Wolf reintroduction balances nature


Dear HCN,

Ray Ring's article "Wolf at the door" (HCN, 5/27/02: Wolf at the door) gives one the impression that things are going so well with the wolf recovery program in the Northern Rockies that any day now wolves will be marching through southern Wyoming and into Colorado. Much as we'd like that to be the case, the science does not support that claim; to the contrary, the science indicates that the only way Colorado and the rest of the Southern Rockies will see wolves reclaim the landscape is through an active reintroduction program.

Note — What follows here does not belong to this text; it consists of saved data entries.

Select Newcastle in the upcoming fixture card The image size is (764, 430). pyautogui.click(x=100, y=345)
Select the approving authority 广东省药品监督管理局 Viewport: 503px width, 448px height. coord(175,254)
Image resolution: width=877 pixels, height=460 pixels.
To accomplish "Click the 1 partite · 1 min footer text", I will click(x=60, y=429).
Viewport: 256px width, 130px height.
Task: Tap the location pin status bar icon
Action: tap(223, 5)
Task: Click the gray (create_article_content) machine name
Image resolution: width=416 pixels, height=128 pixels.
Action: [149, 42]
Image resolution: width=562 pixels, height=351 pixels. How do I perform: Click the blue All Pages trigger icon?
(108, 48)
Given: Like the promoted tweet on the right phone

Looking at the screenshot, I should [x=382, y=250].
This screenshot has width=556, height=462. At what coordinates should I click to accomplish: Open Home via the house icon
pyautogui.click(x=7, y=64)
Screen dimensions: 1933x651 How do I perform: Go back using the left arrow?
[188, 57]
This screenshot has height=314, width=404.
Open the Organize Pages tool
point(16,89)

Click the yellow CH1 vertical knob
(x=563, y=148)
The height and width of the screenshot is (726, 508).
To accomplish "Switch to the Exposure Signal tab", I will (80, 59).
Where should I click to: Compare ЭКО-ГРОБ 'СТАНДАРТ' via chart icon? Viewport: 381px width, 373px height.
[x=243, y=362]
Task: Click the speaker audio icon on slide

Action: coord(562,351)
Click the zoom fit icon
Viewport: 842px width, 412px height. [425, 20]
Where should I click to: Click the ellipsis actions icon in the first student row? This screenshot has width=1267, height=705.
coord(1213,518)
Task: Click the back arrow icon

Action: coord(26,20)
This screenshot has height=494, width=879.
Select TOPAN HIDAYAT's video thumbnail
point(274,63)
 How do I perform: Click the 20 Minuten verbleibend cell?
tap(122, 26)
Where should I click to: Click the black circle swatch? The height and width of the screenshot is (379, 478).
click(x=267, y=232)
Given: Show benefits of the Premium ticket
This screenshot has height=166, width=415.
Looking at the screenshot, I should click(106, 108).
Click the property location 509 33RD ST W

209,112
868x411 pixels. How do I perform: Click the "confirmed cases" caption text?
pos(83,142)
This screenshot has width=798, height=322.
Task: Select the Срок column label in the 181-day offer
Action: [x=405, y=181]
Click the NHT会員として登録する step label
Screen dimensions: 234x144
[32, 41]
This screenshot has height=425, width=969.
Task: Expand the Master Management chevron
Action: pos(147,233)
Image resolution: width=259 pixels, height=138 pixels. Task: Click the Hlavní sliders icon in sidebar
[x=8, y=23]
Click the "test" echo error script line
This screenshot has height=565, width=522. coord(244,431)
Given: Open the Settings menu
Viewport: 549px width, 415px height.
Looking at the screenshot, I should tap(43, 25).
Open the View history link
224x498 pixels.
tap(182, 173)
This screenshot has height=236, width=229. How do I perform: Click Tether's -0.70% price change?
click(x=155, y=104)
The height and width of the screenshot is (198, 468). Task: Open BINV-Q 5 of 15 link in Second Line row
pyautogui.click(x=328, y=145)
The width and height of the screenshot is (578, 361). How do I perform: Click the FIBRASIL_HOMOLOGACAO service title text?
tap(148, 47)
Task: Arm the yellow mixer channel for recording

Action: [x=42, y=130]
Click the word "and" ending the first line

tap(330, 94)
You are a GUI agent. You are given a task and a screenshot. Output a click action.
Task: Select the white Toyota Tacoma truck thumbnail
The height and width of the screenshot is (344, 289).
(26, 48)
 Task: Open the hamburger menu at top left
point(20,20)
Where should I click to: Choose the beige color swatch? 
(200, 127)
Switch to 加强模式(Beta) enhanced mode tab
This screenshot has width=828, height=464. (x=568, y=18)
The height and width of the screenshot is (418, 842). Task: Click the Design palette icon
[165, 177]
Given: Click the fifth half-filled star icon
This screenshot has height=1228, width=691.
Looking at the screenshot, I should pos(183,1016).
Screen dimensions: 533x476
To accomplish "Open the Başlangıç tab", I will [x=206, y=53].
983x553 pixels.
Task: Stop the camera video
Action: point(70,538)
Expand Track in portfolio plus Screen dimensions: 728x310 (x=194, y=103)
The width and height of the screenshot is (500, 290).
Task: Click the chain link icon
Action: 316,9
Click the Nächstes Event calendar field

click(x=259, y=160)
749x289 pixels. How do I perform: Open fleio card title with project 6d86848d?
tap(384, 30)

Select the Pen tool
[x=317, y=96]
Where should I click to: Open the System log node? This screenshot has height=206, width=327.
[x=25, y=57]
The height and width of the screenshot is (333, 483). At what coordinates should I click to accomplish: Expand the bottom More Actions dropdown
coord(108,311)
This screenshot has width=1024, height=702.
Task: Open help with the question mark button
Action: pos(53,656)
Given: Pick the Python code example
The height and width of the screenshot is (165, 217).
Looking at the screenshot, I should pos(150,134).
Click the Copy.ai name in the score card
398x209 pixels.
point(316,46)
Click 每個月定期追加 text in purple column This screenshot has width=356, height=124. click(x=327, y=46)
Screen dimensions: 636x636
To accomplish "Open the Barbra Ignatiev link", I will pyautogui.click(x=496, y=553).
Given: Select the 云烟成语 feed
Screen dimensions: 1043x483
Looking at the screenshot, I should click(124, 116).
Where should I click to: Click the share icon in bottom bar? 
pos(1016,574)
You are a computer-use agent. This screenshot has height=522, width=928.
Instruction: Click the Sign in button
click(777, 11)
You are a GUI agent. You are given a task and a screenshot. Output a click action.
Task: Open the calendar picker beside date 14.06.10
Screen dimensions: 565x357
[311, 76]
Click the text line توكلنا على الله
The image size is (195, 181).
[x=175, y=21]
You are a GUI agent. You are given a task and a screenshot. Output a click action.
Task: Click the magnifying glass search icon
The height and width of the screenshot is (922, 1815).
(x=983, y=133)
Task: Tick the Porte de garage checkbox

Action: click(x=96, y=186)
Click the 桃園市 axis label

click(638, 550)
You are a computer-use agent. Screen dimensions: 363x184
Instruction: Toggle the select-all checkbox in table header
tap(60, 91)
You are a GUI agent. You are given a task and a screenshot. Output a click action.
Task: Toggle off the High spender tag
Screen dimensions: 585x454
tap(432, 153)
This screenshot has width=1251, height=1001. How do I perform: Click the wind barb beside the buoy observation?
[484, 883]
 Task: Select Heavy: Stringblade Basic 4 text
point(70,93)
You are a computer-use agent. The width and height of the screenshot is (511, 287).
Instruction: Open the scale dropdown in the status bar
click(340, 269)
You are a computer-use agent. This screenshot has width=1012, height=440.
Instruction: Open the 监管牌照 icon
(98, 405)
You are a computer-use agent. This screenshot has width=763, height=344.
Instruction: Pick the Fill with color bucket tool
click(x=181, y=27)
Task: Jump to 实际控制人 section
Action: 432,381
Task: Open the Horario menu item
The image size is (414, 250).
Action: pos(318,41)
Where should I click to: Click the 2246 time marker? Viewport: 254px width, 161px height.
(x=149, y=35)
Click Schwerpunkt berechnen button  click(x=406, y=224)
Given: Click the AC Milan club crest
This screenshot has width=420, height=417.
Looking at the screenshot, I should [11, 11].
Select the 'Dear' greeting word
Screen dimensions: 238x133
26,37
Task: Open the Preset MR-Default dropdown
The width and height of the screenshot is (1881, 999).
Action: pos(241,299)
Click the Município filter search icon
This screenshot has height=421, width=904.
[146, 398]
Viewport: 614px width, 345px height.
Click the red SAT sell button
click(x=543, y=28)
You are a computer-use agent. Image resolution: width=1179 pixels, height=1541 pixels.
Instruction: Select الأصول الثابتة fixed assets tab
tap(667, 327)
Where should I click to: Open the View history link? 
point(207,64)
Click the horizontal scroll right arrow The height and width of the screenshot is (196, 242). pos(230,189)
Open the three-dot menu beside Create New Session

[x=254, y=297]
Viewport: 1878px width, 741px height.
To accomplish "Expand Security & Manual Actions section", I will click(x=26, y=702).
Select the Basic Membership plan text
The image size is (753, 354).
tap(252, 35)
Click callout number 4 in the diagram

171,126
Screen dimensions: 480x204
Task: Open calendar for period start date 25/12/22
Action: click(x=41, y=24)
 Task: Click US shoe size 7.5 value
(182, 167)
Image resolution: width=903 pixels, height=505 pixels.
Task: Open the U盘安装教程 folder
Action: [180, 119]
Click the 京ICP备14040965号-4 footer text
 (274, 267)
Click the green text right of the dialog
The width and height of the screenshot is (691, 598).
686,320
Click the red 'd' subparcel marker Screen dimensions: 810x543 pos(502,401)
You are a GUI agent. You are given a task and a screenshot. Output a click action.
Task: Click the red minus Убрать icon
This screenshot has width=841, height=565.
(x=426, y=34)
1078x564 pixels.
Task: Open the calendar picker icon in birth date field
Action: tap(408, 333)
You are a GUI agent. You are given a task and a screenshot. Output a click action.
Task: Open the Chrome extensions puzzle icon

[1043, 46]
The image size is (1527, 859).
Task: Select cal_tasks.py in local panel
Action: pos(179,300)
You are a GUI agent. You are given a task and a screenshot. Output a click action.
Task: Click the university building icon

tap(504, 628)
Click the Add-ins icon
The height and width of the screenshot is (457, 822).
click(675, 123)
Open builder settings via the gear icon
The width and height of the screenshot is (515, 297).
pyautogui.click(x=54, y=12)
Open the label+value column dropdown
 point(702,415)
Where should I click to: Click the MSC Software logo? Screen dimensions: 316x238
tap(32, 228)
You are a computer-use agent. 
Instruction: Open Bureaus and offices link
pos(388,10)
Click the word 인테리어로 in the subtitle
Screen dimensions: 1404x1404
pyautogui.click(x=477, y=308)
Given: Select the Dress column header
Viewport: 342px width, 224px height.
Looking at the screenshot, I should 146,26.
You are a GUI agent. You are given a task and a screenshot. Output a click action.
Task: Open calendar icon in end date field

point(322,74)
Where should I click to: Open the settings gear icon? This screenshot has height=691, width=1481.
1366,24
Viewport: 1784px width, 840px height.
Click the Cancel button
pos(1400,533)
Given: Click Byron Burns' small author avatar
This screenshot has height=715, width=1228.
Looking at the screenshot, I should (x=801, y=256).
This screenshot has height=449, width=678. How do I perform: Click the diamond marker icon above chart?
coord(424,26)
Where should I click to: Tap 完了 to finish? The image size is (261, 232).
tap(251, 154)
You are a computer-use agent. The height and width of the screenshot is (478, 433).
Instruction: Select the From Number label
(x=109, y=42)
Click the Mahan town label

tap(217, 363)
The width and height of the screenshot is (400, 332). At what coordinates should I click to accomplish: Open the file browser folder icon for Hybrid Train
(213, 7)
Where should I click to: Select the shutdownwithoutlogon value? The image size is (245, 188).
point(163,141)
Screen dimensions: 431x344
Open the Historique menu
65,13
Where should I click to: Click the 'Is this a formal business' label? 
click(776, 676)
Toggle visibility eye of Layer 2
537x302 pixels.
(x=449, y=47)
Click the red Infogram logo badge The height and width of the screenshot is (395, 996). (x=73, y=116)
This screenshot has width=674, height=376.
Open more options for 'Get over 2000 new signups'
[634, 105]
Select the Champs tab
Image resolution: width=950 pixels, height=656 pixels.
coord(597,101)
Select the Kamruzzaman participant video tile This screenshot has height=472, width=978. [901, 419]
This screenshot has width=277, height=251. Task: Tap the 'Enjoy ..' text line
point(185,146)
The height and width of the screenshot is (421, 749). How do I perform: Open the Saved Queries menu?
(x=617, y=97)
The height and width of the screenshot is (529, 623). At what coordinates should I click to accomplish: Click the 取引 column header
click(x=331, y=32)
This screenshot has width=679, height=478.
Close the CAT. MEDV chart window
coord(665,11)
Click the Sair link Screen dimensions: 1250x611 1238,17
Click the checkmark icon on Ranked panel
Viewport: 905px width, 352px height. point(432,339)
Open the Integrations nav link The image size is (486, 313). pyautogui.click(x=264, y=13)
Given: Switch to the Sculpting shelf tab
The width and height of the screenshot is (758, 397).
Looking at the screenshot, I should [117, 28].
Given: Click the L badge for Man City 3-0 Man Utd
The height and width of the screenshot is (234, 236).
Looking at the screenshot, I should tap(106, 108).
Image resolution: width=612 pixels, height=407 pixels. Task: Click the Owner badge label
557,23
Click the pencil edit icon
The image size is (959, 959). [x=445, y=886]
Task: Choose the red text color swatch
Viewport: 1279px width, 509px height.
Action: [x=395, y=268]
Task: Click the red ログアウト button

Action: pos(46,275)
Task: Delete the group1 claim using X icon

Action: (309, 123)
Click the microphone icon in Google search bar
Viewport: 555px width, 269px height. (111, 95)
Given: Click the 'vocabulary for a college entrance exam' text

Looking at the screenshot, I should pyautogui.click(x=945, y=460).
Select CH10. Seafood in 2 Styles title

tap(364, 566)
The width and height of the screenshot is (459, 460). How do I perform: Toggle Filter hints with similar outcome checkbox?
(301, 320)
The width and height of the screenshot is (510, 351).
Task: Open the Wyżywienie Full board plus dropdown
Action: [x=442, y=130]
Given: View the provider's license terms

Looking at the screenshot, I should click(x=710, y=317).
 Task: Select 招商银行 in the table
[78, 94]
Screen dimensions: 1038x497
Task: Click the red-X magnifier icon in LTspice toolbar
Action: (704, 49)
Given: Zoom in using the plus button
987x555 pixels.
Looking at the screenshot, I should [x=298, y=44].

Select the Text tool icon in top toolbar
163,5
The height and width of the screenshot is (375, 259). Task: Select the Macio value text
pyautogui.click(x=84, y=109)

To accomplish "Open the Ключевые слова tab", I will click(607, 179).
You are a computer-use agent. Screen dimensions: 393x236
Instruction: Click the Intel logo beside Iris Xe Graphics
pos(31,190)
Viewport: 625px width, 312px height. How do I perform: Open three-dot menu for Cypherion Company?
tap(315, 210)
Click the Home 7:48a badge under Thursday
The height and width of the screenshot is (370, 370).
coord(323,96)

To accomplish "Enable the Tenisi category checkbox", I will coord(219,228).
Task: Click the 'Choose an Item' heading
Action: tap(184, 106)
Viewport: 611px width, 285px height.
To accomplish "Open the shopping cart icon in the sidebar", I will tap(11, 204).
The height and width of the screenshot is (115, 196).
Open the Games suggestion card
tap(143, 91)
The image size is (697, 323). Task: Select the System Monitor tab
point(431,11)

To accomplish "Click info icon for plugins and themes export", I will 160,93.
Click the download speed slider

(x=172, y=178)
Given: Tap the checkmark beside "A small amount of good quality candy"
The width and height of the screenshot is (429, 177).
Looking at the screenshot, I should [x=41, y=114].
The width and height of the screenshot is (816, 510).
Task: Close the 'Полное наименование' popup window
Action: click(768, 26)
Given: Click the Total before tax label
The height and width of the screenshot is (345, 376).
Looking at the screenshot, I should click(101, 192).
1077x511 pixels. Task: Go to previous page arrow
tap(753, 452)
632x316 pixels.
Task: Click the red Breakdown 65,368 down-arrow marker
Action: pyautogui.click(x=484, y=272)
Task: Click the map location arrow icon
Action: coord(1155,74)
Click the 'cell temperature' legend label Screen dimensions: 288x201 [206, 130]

In a paper due to be published in the next issue of Conservation Biology, Dr. Carlos Carroll, Mike Phillips, Dr. Nathan Schumacher and Dr. Douglas Smith indicate that the Red Desert of southern Wyoming presents a formidable barrier to the southward migration of wolves from the Greater Yellowstone Ecosystem. The lack of adequate cover, low density of prey and high density of livestock in southern Wyoming all combine to make the area a "sink" for dispersing wolves. Even Ed Bangs, the director of the U.S. Fish and Wildlife Service's Northern Rocky Mountain Wolf Recovery Program, publicly admits this fact.

Given this reality, and given the fact that nearly 50 world-renowned scientists recently called upon the U.S. Fish and Wildlife Service to do significantly more for wolves in the lower 48 states, the success of the Northern Rockies wolf recovery program should not be used as cover for administrative efforts to abandon wolf recovery.

Multiple agency and independent studies have concluded that the Southern Rockies could support a robust population of wolves, and that a bipartisan majority of the region's residents supports an effort to repatriate wolves to the region. Elk, deer and other wild ungulate populations in the Southern Rockies ache for wolves to return to their important role here. Likewise, the aspen in places like Rocky Mountain National Park long for wolves to again keep the elk on the move (thus preventing them from over-browsing the young aspen and willows).

Reintroduction is the only sure way to return wolves to the Southern Rockies and thus restore the balance of nature. Our children and grandchildren deserve as much.

Rob Edward and Tina Arapkiles
Boulder, Colorado

Rob Edward is director of the Carnivore Restoration Program, Sinapu. Tina Arapkiles is Southwest Regional Representative of the Sierra Club.